• [Task goal]
From the line with "Task: Click the green spreadsheet export icon" onward, reproduce each line of the entries exactly, ending at the last one, and add nothing.
== Records provided ==
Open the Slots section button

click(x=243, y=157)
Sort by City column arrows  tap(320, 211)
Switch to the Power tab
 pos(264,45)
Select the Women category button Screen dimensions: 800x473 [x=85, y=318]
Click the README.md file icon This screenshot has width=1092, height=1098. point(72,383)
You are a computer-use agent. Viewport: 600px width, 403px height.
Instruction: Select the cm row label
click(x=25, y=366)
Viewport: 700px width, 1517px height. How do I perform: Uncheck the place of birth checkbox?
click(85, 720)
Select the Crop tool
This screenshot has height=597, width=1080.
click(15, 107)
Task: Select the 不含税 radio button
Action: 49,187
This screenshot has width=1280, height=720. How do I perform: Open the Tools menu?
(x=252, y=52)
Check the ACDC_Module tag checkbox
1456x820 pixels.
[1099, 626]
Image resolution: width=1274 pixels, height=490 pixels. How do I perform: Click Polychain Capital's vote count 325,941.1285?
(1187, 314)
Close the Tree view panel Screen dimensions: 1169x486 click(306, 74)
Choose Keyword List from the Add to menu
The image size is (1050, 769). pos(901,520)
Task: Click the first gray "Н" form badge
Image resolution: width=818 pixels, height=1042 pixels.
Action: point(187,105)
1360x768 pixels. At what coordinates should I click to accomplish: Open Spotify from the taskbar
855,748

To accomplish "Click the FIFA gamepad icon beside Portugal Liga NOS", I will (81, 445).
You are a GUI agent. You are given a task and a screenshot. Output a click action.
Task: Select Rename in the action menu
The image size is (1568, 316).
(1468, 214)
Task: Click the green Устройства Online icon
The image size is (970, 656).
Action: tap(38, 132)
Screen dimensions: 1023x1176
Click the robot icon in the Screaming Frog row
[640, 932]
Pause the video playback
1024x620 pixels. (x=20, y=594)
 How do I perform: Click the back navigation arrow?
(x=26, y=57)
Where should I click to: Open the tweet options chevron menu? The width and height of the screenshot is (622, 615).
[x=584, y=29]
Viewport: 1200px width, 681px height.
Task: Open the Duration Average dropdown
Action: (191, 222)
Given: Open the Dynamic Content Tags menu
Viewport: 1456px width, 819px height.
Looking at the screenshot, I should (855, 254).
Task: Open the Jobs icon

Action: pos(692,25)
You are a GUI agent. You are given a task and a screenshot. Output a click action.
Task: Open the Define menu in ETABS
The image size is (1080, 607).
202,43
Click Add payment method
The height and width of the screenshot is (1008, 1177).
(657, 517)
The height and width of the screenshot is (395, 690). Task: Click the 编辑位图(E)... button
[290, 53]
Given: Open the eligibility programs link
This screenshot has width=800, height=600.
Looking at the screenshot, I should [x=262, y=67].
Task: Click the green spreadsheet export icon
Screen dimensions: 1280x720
===
• [Task response]
Task: Click the green spreadsheet export icon
Screen dimensions: 1280x720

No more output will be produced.